EXERCISE DESCRIPTION:
Instruction for the listing below: copy exactly, and only, the lines from the one holding "Click the help question mark beside 删除" through its last line, omitting any picture.
▬▬▬
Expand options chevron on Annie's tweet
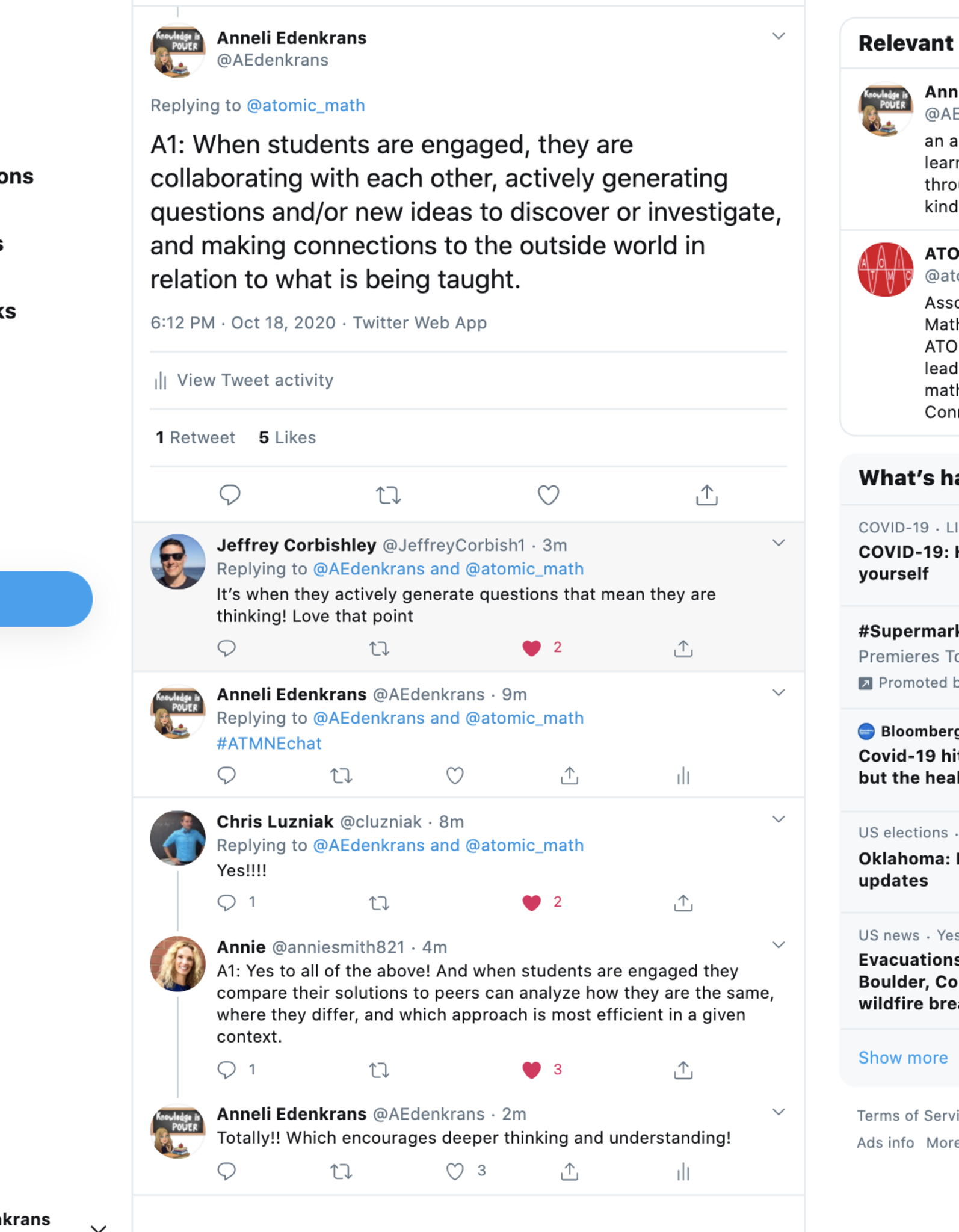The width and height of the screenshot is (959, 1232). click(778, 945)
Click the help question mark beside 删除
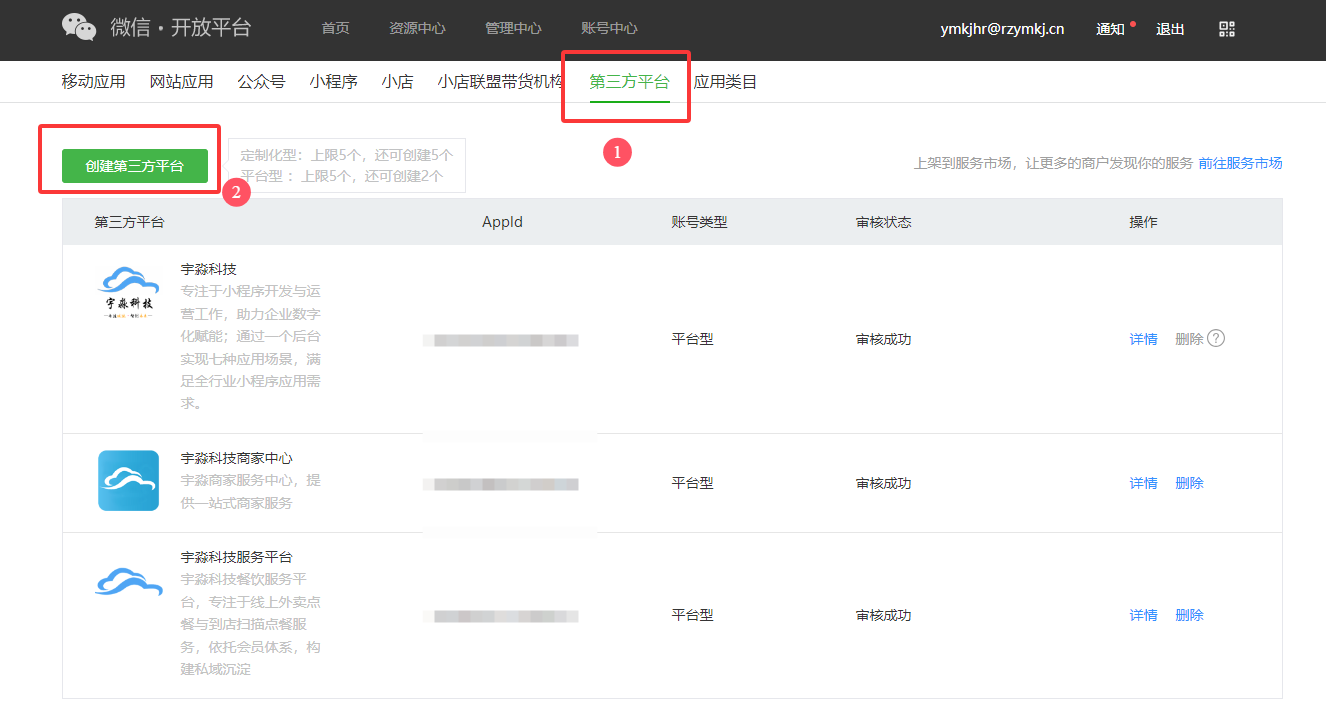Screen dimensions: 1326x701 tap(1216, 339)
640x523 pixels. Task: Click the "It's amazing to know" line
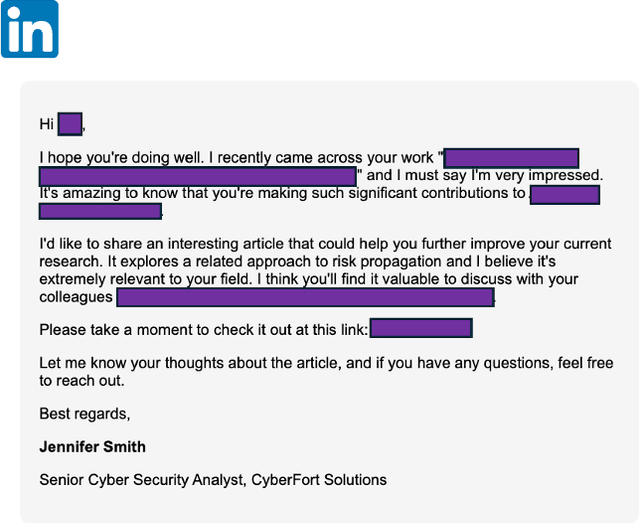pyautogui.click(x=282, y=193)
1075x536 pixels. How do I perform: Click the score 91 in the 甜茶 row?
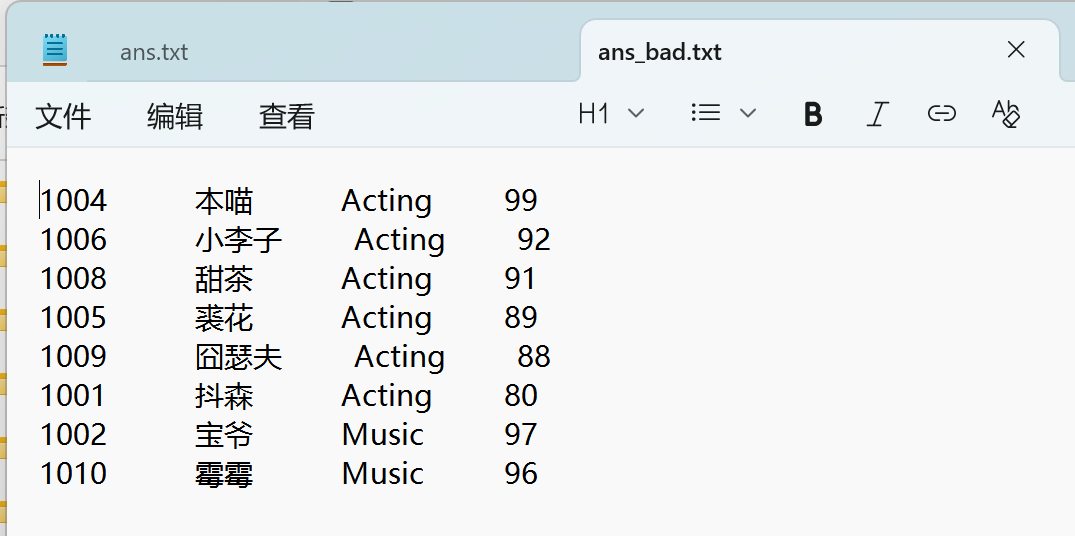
▬▬▬
TASK ANSWER:
Click the help question mark beside 删除
Screen dimensions: 1326x701 tap(1216, 339)
640x523 pixels. Task: Click the "It's amazing to know" line
pyautogui.click(x=282, y=193)
1075x536 pixels. How do I perform: Click the score 91 in the 甜茶 row?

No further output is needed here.